TEXT SEGMENT:
# Firing Monolight Problem ( No PC sync)



## OGsPhotography (Feb 9, 2017)

I am trying to plan the best way to fire my monolight.

I have a shoot next week, portraits for charity. There will be 6 other photogs setup in a large event area, so lots of flash firing rendering my usual slave triggering of my monolight useless. 

My fault I forgot my 70D has no PC sync! I was just checking my equipment as Ive necer used PC shnc, only the slave function in the monolight. I have 8 days until shoot.

I normally use YN TX Transmitter to fire speedlights, which trigger the mono slave.

One option I am looking into is a PC hotshoe adapter, but Im afraid that will render my TX useless, or be prohibitavely expensive or not be here on time or all three lol

I might have to just shoot with the two speedlights
  or hope Incan set up with out facing my slave sensor to anyone elses flash.

Any solutions are greatly appreciated.


----------



## tirediron (Feb 9, 2017)

Additional radio triggers will be the best solution.  I really dislike using PC cords, especially in a crowded environment as they tend to be tripping hazards. What may work is to shield your slave sensors; use black paper to make scrims so that the sensors can only "see" the source light they're supposed to.


----------



## OGsPhotography (Feb 9, 2017)

Nikon AS 15 works with Canon 70d aparantly but then my speedlights have no triggers. 

Maybe I need a whole set of pocketwizards.


----------



## OGsPhotography (Feb 9, 2017)

Thanks Tirediron! 

Thats what I figure, need radio trigger of some sort, just cant seem to grasp the specifics yet. I guess the radio receiver is the YN 622, then run a PC from that to the light. Been looking into it on Amazon bit its a bit confusing. 

If it does work then I have to buy two receivers, they come in packs of twonfor about 100$. Good a reason as any to grab another monolight  Wouldn't want the extra receiver sitting around with nothing to do!

On a side note the event just got cancelled  the venue messed the availability up and I'll be vacationing in Florida on their alternate date.


----------



## table1349 (Feb 9, 2017)

The PlusX is probably the cheapest Pocket Wizard available these days.


----------



## Derrel (Feb 9, 2017)

OGsPhotography said:
			
		

> T
> 
> If it does work then I have to buy two receivers, they come in packs of twonfor about 100$. Good a reason as any to grab another monolight  Wouldn't want the extra receiver sitting around with nothing to do!

DATASET ENTRIES:

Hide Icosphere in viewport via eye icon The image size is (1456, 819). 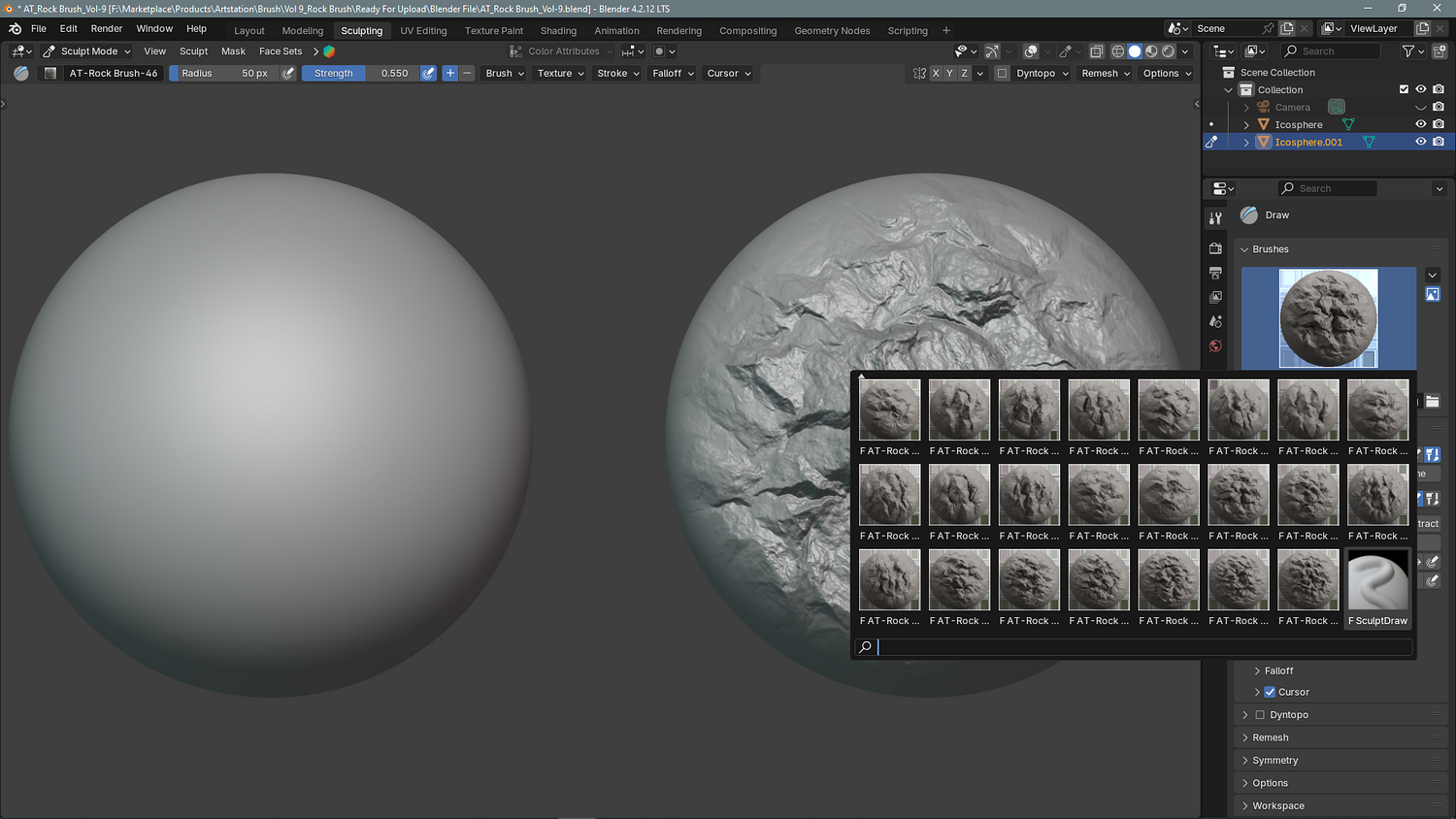point(1420,124)
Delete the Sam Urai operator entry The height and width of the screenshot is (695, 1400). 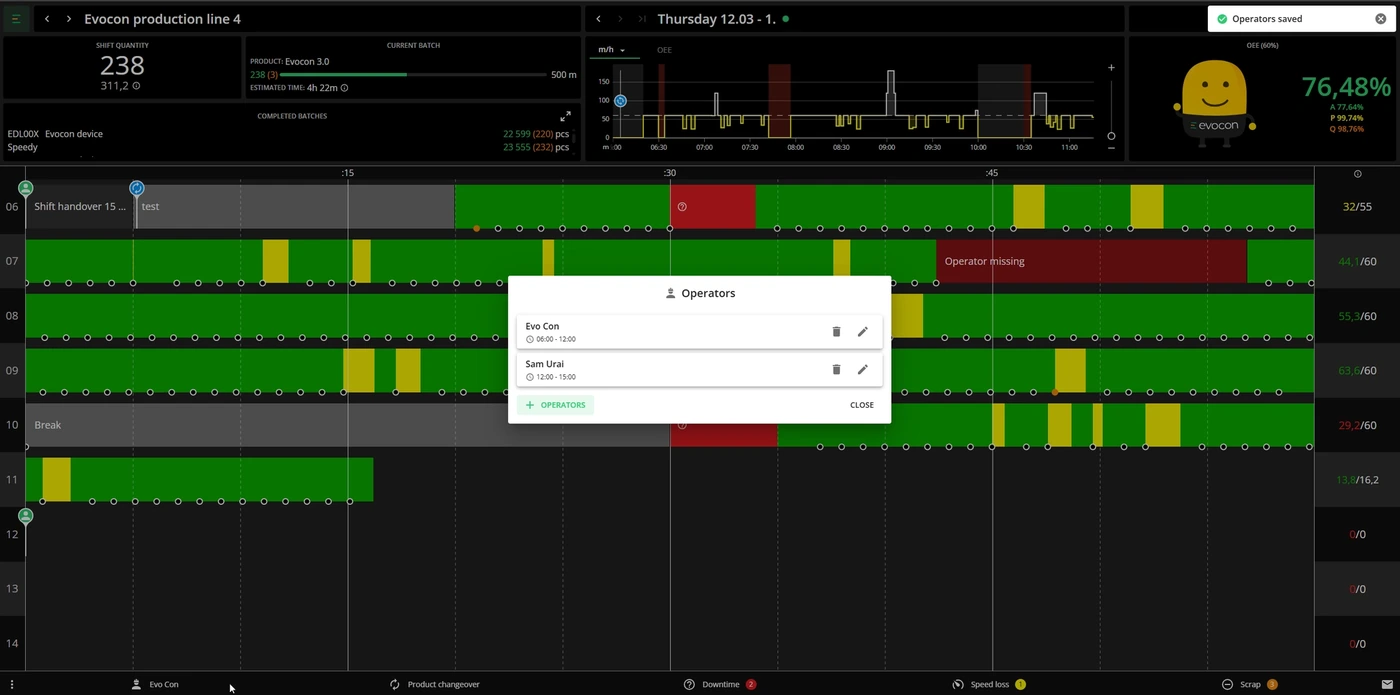836,370
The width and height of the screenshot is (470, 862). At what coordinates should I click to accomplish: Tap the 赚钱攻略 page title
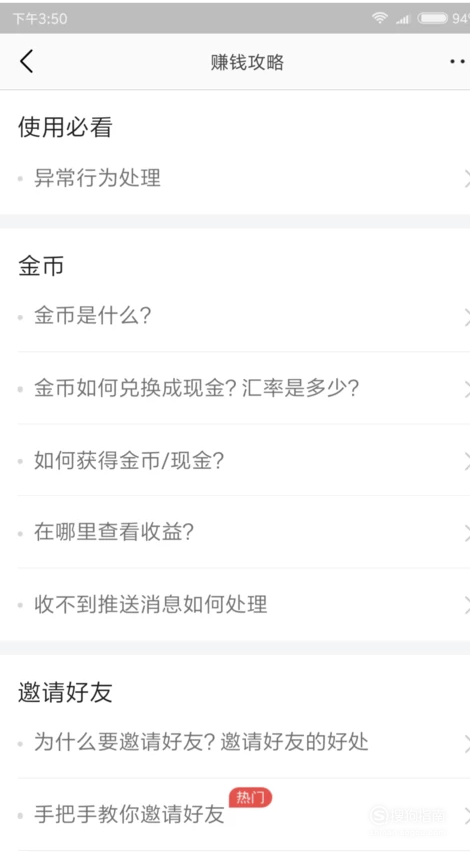pos(247,62)
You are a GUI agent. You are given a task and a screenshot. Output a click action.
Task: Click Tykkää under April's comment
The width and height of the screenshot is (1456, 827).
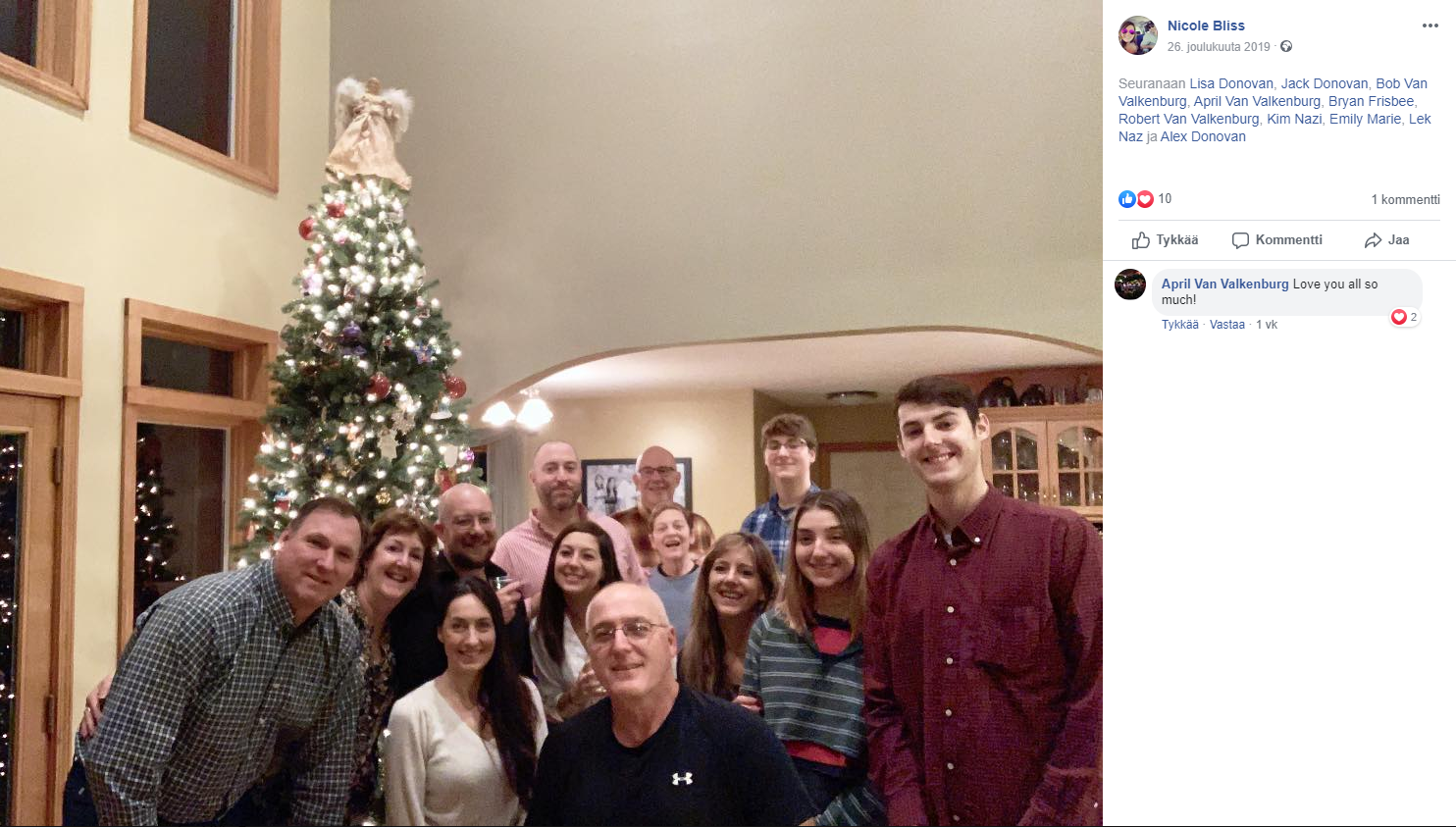point(1180,325)
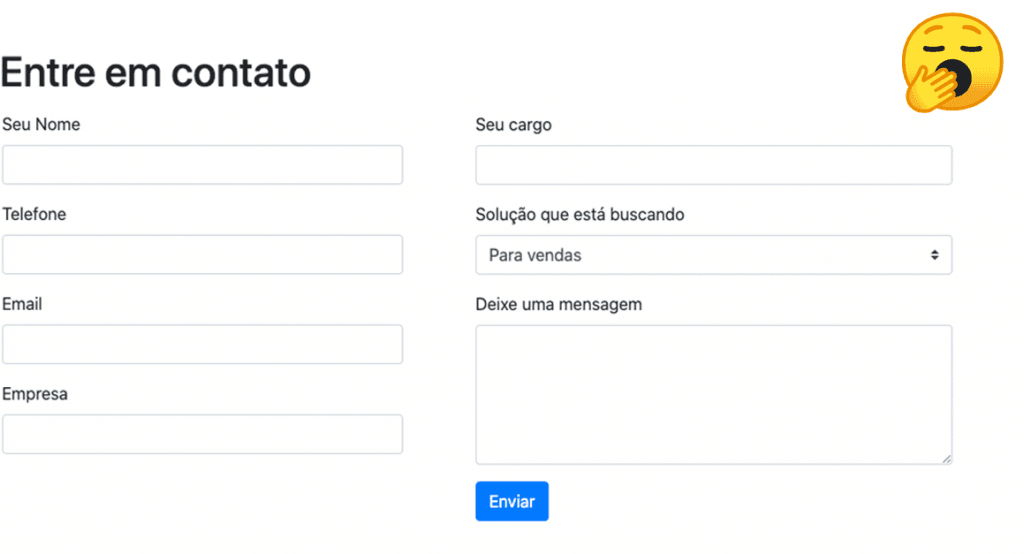Select the input box under Telefone
Viewport: 1024px width, 554px height.
(202, 255)
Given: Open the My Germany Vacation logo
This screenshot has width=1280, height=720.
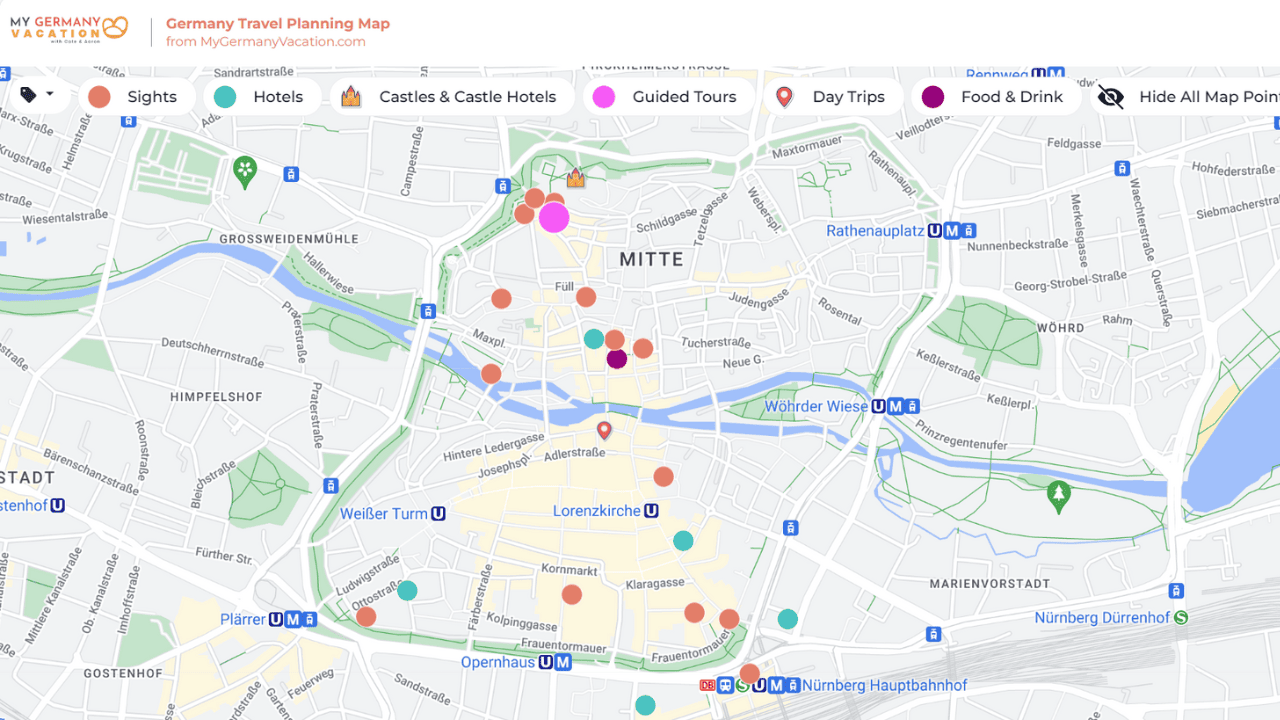Looking at the screenshot, I should pos(69,29).
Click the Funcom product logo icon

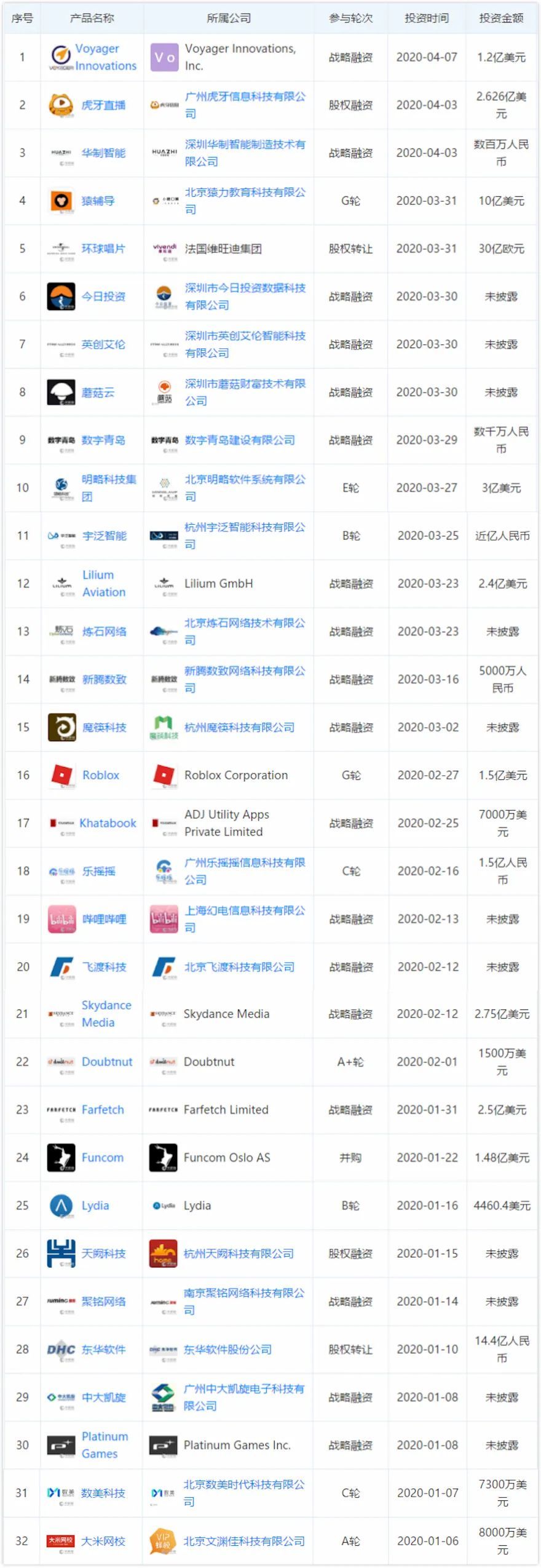click(61, 1158)
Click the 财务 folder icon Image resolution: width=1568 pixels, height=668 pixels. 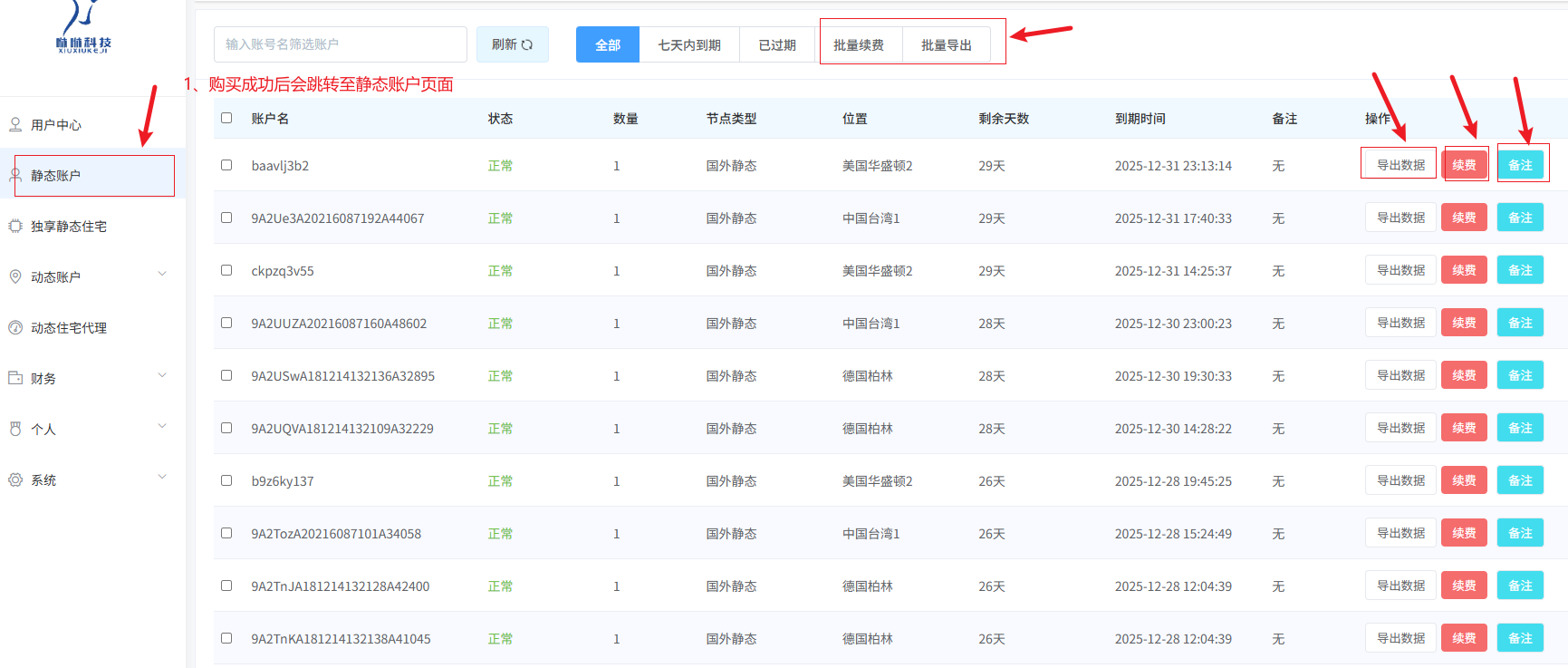pyautogui.click(x=15, y=378)
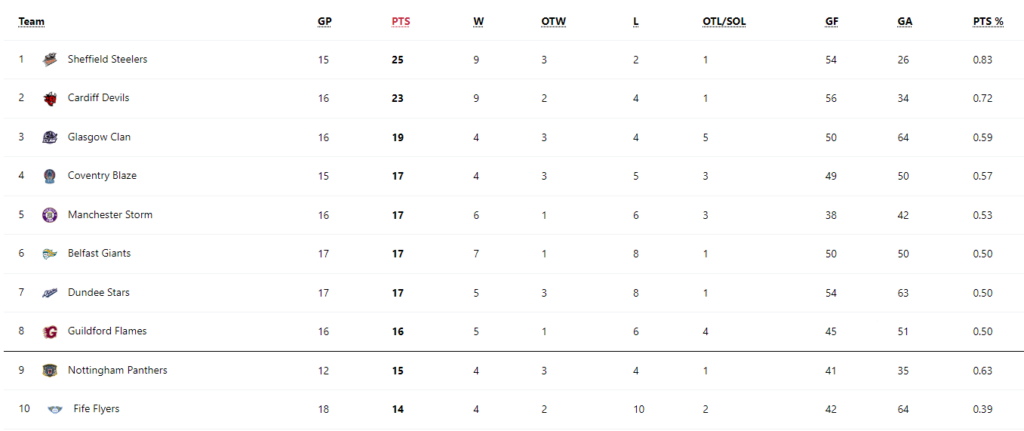Sort table by PTS column header
Screen dimensions: 1024x431
401,22
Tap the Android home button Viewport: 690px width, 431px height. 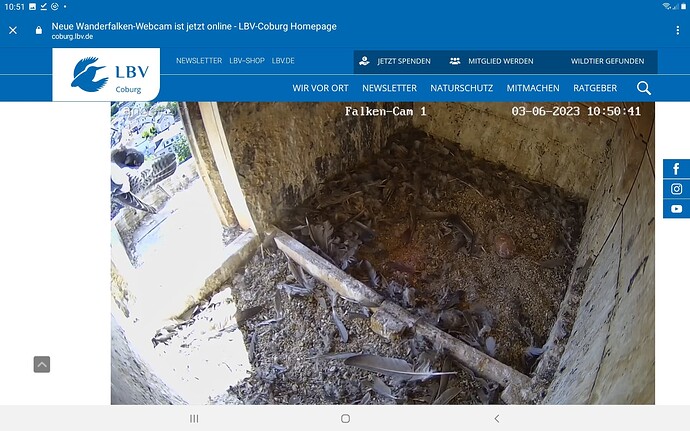tap(345, 418)
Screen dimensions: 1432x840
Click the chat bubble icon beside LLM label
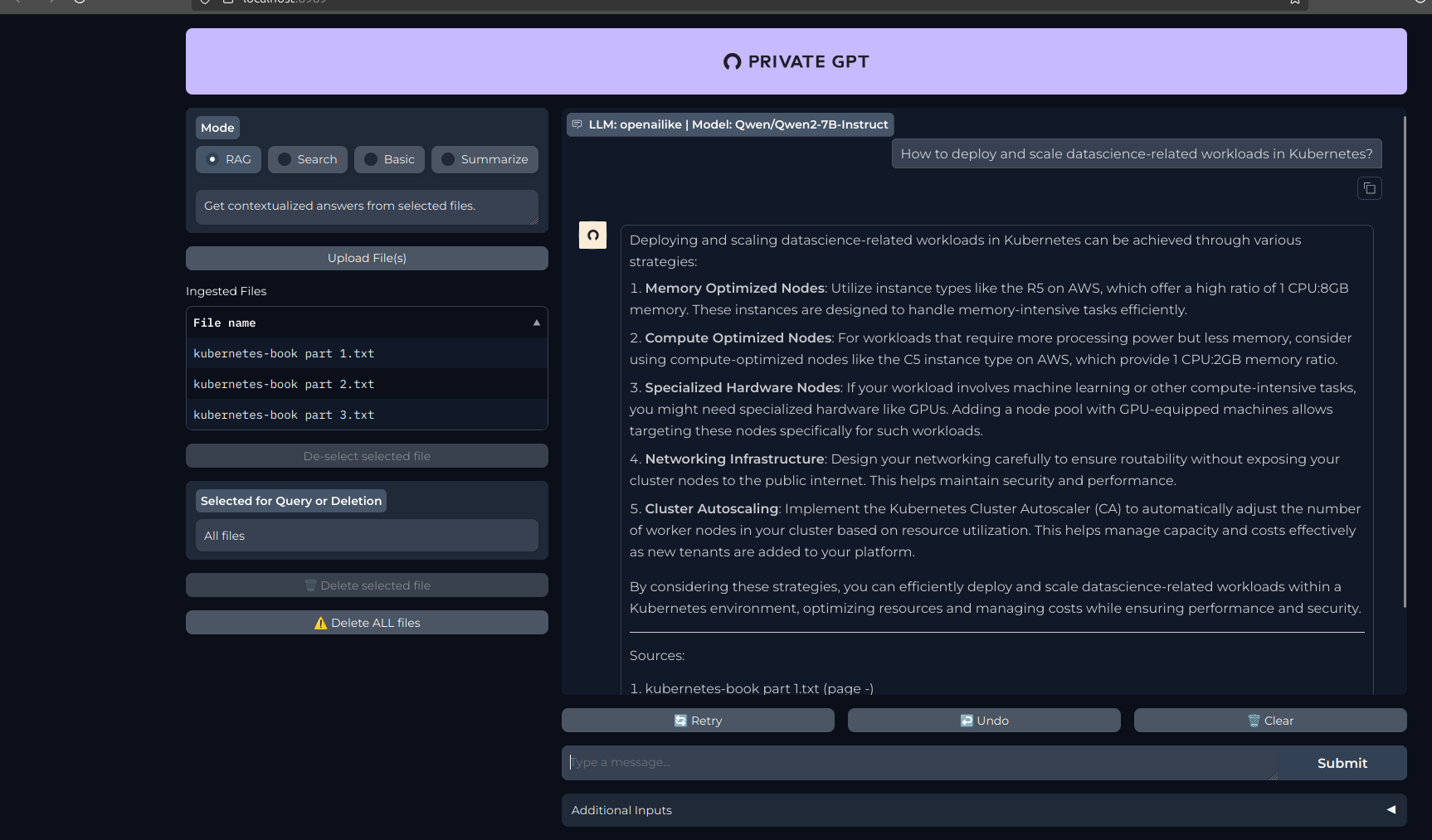[577, 124]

SHORT TASK:
Answer these questions using the monolight thread:
1. How many other photographers will be set up in the event area?
2. What material does tirediron suggest for making scrims to shield the slave sensors?
3. Which Pocket Wizard does table1349 name as probably the cheapest available?

RESULT OF THIS EXERCISE:
1. Six.
2. Black paper.
3. The PlusX.